Se l’ala sinistra dovesse perdere, per esempio, l’influente ex europarlamentare Goffredo Bettini, considerato una specie di eminenza grigia del partito, una persona che ha molto potere ma rimane in secondo piano, spingerebbe per staccare un pezzo di partito e fonderlo col M5S di Conte. Bettini lo stima molto, e da consigliere di Zingaretti fu l’architetto politico del suo secondo governo. È un’ipotesi di cui ha parlato per primo il Foglio qualche tempo fa e che oggi viene considerata molto concreta, se le cose dovessero andare in un certo modo.

Il rischio di una ennesima scissione viene vissuto con preoccupazione da tutti: ma da alcuni viene ritenuto un male minore e tutto sommato necessario. «Se succede, amen», dice una parlamentare appena rieletta in una circoscrizione difficile. Secondo questa tesi, un’ulteriore scissione potrebbe ridurre le tensioni nel partito e rendere più semplice trovare una linea politica netta. «Se non hai una chiara visione del mondo e di dove vuoi portare l’Italia rimani un partito che esiste soltanto per consentire ai dirigenti di fare i ministri», spiega la parlamentare.

Altri non si augurano che il PD faccia questa fine ed evocano proprio la recente sparizione del Partito Socialista francese, rimasto schiacciato fra il partito centrista del presidente Emmanuel Macron e la sinistra radicale di Jean-Luc Mélenchon, con cui si è sostanzialmente fuso. Lo scontro si riflette anche sui tempi del congresso: chi non farebbe drammi per una nuova scissione vorrebbe tenerlo subito, prima delle regionali in Lombardia e Lazio previste per la primavera del 2023. Chi invece teme uno sbriciolamento del partito si chiede che differenza faccia prendersi qualche mese in più. 

È un po’ surreale che si discuta di alleanze in un partito che ha davanti a sé diversi anni all’opposizione, se non tutta la legislatura, e che quindi dovrebbe prima di tutto attrezzarsi per trovare una postura politica nei confronti del nuovo governo.

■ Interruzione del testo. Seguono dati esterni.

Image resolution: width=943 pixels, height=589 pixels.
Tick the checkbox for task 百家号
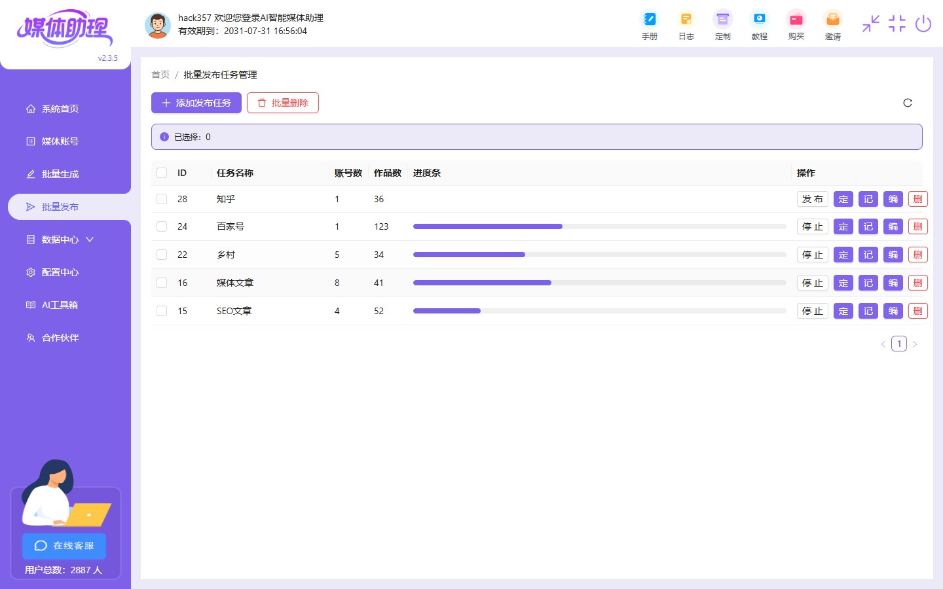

Ma il PD da anni nasconde la polvere sotto il tappeto e rimanda riflessioni articolate sulla propria identità, sopperendo all’assenza di un messaggio forte e convincente – che quindi punti a convincere gli elettori – con le alleanze.

Prima Zingaretti e poi Letta avevano puntato tutto su un’alleanza strutturale col M5S, fra mille difficoltà soprattutto a livello locale. Nel momento in cui Letta decise di interromperla, quando il M5S fece di fatto cadere il governo Draghi, il PD si è trovato in estrema difficoltà. E dopo essere stato mollato anche da un nuovo alleato, Azione di Carlo Calenda, ha condotto una campagna elettorale con scarsissimo entusiasmo, consapevole che andava incontro a una sconfitta annunciata.

Enrico Letta arriva al comizio finale della campagna elettorale del PD, venerdì 23 settembre (Mauro Scrobogna/LaPresse)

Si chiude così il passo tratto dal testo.